Importing & Exporting¶
Precogly can export threat models as structured JSON and import them back, enabling cross-instance transfer, version-controlled threat models, and interoperability with other tools. For background on the format and version control workflows, see Threat Model as Code.
Format
Precogly currently uses the OWASP Threat Model Library JSON format (TM-Library v1.0). This is a structured schema designed for threat model interchange and is expected to evolve into the OWASP TM-BOM specification (anticipated August 2026).
Exporting a threat model¶
Steps¶
- Open the threat model you want to export.
- Click the Export dropdown in the toolbar.
- Select TM-Library (JSON).
The browser downloads a JSON file named after your threat model (e.g., payment-processing-api-threat-model.json).

What's included¶
The export captures the full structural and analytical content of the threat model:
| Section | Fields |
|---|---|
| Scope | Title, description, business criticality |
| Trust zones | Name, description |
| Trust boundaries | Zone pair, access control methods, authentication methods, token configuration |
| Actors | Name, description, type, permissions, trust zone |
| Components | Name, description, trust zone, parent component |
| Data stores | Name, description, type, vendor, product, trust zone |
| Data assets | Name, description, sensitivity, access control methods, placements with encryption status |
| Data flows | Label, description, source, destination, encryption, sensitive data flag |
| Threats | Title, description, affected components, CAPEC attack mechanisms, CWE weaknesses |
| Controls | Title, description, status, priority, linked threats |
| Risks | Title, description, likelihood, impact, score, level |
| Assumptions | Description, validity, topic references |
| Threat personas | Name, description, skill level, access level, intent, applicability |
Precogly extensions¶
Data that has no equivalent in the TM-Library schema is preserved in an extensions block in the exported JSON. This enables round-trip fidelity when re-importing into Precogly, while keeping the main body compliant with the standard schema.
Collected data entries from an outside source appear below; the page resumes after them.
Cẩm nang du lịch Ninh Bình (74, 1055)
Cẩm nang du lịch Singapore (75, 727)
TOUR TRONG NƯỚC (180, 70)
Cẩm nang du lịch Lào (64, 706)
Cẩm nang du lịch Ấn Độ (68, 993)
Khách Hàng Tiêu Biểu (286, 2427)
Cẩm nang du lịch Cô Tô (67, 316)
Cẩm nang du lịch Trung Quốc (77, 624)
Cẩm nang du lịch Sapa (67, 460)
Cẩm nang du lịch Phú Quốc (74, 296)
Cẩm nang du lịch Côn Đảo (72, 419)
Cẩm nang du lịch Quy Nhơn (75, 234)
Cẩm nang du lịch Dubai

| Data | Extension key | Purpose |
|---|---|---|
| STRIDE taxonomy tags | precogly.org/taxonomy-references |
TM-Library has no native STRIDE field |
| MITRE ATT&CK references | precogly.org/taxonomy-references |
Not in TM-Library schema |
| Threat severity | precogly.org/threat-details |
Inherent and residual severity, scoring metadata |
| Compliance mappings | precogly.org/compliance-mappings |
Framework, requirement, sufficiency per control |
| Pack lineage | precogly.org/pack-lineage |
Library slugs and pack versions for components, threats, controls |
| DFD canvas data | precogly.org/diagrams |
React Flow node/edge positions for restoring the DFD layout |
| Trust zone hierarchy | precogly.org/trust-zone-hierarchy |
Parent-child nesting and trust level values |
| Per-instance control details | precogly.org/control-details |
Status breakdown when multiple instances are merged into one control |
| Workflow state | precogly.org/workflow |
Draft/in-review/approved status, trigger, modeling mode |
| Scope metadata | precogly.org/scope |
Scope lock state, scope assets, out-of-scope items |
| Reference images | precogly.org/reference-images |
Base64-encoded raster images (whiteboard photos, diagrams) |
Tip
When sharing with non-Precogly tools, the extensions block is safely ignored — the standard TM-Library fields carry the core threat model data. When re-importing into Precogly, the extensions restore the full analytical context.
What's not exported¶
Some data is intentionally excluded because it is instance-specific or not meaningful outside the originating environment:
- User assignments (countermeasure owners, risk assignees) — user accounts don't transfer across instances
- Verification tests and pentest findings — evidence tied to the originating environment
- Internal IDs — database primary keys are replaced by stable
symbolic_namereferences
Importing a threat model¶
Steps¶
- From the Threat Models list page, click Import.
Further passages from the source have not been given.